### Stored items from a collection

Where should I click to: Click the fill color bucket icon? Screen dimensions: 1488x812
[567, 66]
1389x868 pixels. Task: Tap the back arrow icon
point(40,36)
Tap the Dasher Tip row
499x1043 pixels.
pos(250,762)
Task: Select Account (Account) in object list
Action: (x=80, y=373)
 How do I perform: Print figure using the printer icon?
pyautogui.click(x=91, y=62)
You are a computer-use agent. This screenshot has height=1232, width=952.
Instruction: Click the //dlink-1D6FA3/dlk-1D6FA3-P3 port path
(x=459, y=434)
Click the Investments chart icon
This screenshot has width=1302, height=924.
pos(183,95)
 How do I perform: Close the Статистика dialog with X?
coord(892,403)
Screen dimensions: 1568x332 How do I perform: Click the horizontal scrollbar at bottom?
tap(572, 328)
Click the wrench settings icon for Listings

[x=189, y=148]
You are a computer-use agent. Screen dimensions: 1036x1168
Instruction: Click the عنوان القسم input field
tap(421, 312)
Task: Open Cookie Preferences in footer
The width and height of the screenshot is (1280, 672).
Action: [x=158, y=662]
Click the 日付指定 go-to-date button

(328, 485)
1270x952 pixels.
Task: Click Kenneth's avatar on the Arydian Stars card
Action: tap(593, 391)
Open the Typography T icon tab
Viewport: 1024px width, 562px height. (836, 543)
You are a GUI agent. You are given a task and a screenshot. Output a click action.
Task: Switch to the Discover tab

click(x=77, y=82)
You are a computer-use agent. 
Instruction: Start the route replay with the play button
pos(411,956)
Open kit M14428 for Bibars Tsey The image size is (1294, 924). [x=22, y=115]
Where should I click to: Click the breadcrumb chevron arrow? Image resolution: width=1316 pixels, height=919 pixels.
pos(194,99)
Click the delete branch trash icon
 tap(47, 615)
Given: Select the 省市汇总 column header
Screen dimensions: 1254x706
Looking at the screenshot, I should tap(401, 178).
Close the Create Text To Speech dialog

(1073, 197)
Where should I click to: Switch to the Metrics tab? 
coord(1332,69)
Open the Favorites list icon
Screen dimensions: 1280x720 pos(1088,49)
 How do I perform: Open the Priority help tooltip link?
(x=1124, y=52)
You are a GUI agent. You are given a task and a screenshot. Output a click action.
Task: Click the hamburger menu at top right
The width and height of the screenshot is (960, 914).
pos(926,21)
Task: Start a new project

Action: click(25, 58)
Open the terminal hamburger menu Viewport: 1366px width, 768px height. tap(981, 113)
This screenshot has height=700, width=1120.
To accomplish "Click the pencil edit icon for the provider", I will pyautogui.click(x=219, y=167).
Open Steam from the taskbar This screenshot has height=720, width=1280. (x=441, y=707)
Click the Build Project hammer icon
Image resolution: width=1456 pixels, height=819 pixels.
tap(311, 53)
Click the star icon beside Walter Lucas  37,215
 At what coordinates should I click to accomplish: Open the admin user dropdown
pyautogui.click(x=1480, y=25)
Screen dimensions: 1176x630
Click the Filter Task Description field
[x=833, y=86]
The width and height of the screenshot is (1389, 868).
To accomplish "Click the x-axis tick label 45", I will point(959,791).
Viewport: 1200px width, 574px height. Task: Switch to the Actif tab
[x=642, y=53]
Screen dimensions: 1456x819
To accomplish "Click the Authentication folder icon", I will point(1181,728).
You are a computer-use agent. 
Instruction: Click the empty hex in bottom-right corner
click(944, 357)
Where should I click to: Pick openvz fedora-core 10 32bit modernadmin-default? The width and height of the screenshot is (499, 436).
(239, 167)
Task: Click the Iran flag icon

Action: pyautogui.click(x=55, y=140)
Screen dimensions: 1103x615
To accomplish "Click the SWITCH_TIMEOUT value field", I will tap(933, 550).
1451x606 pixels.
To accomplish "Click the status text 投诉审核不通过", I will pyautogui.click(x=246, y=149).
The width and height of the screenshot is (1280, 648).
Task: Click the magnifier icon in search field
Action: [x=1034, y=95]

### Your instructions
Quote every line of the listing above word for word.

### Result of the task
Where should I click to: Click the fill color bucket icon? Screen dimensions: 1488x812
[567, 66]
1389x868 pixels. Task: Tap the back arrow icon
point(40,36)
Tap the Dasher Tip row
499x1043 pixels.
pos(250,762)
Task: Select Account (Account) in object list
Action: (x=80, y=373)
 How do I perform: Print figure using the printer icon?
pyautogui.click(x=91, y=62)
You are a computer-use agent. This screenshot has height=1232, width=952.
Instruction: Click the //dlink-1D6FA3/dlk-1D6FA3-P3 port path
(x=459, y=434)
Click the Investments chart icon
This screenshot has width=1302, height=924.
pos(183,95)
 How do I perform: Close the Статистика dialog with X?
coord(892,403)
Screen dimensions: 1568x332 How do I perform: Click the horizontal scrollbar at bottom?
tap(572, 328)
Click the wrench settings icon for Listings

[x=189, y=148]
You are a computer-use agent. Screen dimensions: 1036x1168
Instruction: Click the عنوان القسم input field
tap(421, 312)
Task: Open Cookie Preferences in footer
The width and height of the screenshot is (1280, 672).
Action: [x=158, y=662]
Click the 日付指定 go-to-date button

(328, 485)
1270x952 pixels.
Task: Click Kenneth's avatar on the Arydian Stars card
Action: tap(593, 391)
Open the Typography T icon tab
Viewport: 1024px width, 562px height. (836, 543)
You are a GUI agent. You are given a task and a screenshot. Output a click action.
Task: Switch to the Discover tab

click(x=77, y=82)
You are a computer-use agent. 
Instruction: Start the route replay with the play button
pos(411,956)
Open kit M14428 for Bibars Tsey The image size is (1294, 924). [x=22, y=115]
Where should I click to: Click the breadcrumb chevron arrow? Image resolution: width=1316 pixels, height=919 pixels.
pos(194,99)
Click the delete branch trash icon
 tap(47, 615)
Given: Select the 省市汇总 column header
Screen dimensions: 1254x706
Looking at the screenshot, I should tap(401, 178).
Close the Create Text To Speech dialog

(1073, 197)
Where should I click to: Switch to the Metrics tab? 
coord(1332,69)
Open the Favorites list icon
Screen dimensions: 1280x720 pos(1088,49)
 How do I perform: Open the Priority help tooltip link?
(x=1124, y=52)
You are a GUI agent. You are given a task and a screenshot. Output a click action.
Task: Click the hamburger menu at top right
The width and height of the screenshot is (960, 914).
pos(926,21)
Task: Start a new project

Action: click(25, 58)
Open the terminal hamburger menu Viewport: 1366px width, 768px height. tap(981, 113)
This screenshot has height=700, width=1120.
To accomplish "Click the pencil edit icon for the provider", I will pyautogui.click(x=219, y=167).
Open Steam from the taskbar This screenshot has height=720, width=1280. (x=441, y=707)
Click the Build Project hammer icon
Image resolution: width=1456 pixels, height=819 pixels.
tap(311, 53)
Click the star icon beside Walter Lucas  37,215
 At what coordinates should I click to accomplish: Open the admin user dropdown
pyautogui.click(x=1480, y=25)
Screen dimensions: 1176x630
Click the Filter Task Description field
[x=833, y=86]
The width and height of the screenshot is (1389, 868).
To accomplish "Click the x-axis tick label 45", I will point(959,791).
Viewport: 1200px width, 574px height. Task: Switch to the Actif tab
[x=642, y=53]
Screen dimensions: 1456x819
To accomplish "Click the Authentication folder icon", I will point(1181,728).
You are a computer-use agent. 
Instruction: Click the empty hex in bottom-right corner
click(944, 357)
Where should I click to: Pick openvz fedora-core 10 32bit modernadmin-default? The width and height of the screenshot is (499, 436).
(239, 167)
Task: Click the Iran flag icon

Action: pyautogui.click(x=55, y=140)
Screen dimensions: 1103x615
To accomplish "Click the SWITCH_TIMEOUT value field", I will tap(933, 550).
1451x606 pixels.
To accomplish "Click the status text 投诉审核不通过", I will pyautogui.click(x=246, y=149).
The width and height of the screenshot is (1280, 648).
Task: Click the magnifier icon in search field
Action: [x=1034, y=95]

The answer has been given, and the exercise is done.